- _Given passage_:

IT is surprising that the mayor of Port Macquarie-Hastings Council, Lisa Intermann, is not receiving more media exposure with regards to recent developments relating to who is responsible and liable in the hierarchy of fluoridation gone wrong.
This maverick woman is taking on a big house of cards that we should all be concerned about as residents who will soon be in a municipality of artificial water fluoridation.
By now, tenders have probably gone out from Oberon Council and I believe this is advertised for about 21 days and then further considered by council to start the fluoridation process.
The then councillor Lisa Intermann submitted to the NSW Standing Committee of Public Works a document for parliamentary inquiry. This is a stellar work and references and eloquently argues the simple facts of fluoridation's interaction with human health; the effects on health and the environment and the long-term integrity of infrastructure pipes, pumps and sewerage treatment systems. This was in May 2005 and why has so little changed with regards to public awareness of fluoridation?
Why should we as residents be concerned with all this? After all, the councillors have agreed to make it their responsibility. In the future, if things go wrong with health, environment or water/sewer reticulation processes, will the council bear the financial burden or do we as ratepayers?
Even down to the end promoters of fluoridation, the Australian Dental Association (ADA), where does legal liability sit? If you haven't recently read their website, do so. The ADA website still openly promotes fluoridation and refers to it broadly as natural. There is no real information about artificial fluoridation and the actual type of fluorides used which may come from the phosphate fertiliser industry or the aluminium industry.
The ADA site is a good read with many helpful suggestions and it, of course, is representing the dentists. It would be wise for them to also seek legal counsel to perhaps change some of the wording on the site to protect themselves and the dentists they represent.

[Saved entries]
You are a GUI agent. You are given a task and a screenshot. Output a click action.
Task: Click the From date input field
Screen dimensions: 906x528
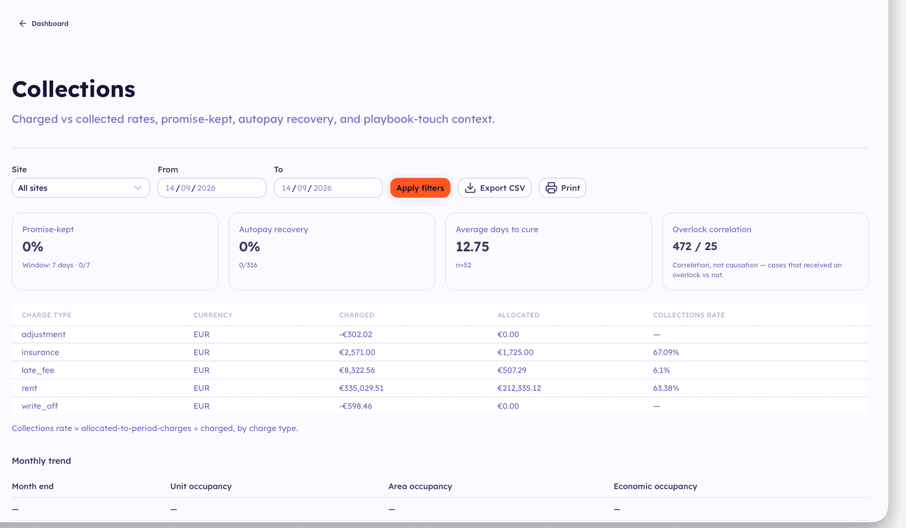point(212,188)
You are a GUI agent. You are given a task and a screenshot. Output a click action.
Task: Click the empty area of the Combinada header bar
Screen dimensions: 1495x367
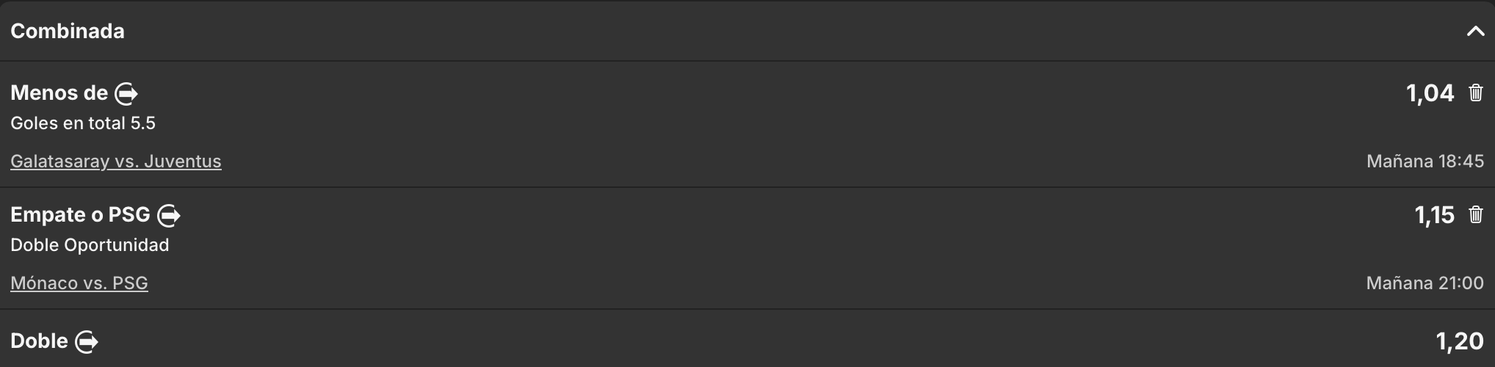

- _Problem description_: Please copy the stretch of the fluoridation letter from "Why should we" through "the aluminium industry.", changing "ratepayers" to "residents". None of these rows is needed.

- _Output for this exercise_:
Why should we as residents be concerned with all this? After all, the councillors have agreed to make it their responsibility. In the future, if things go wrong with health, environment or water/sewer reticulation processes, will the council bear the financial burden or do we as residents?
Even down to the end promoters of fluoridation, the Australian Dental Association (ADA), where does legal liability sit? If you haven't recently read their website, do so. The ADA website still openly promotes fluoridation and refers to it broadly as natural. There is no real information about artificial fluoridation and the actual type of fluorides used which may come from the phosphate fertiliser industry or the aluminium industry.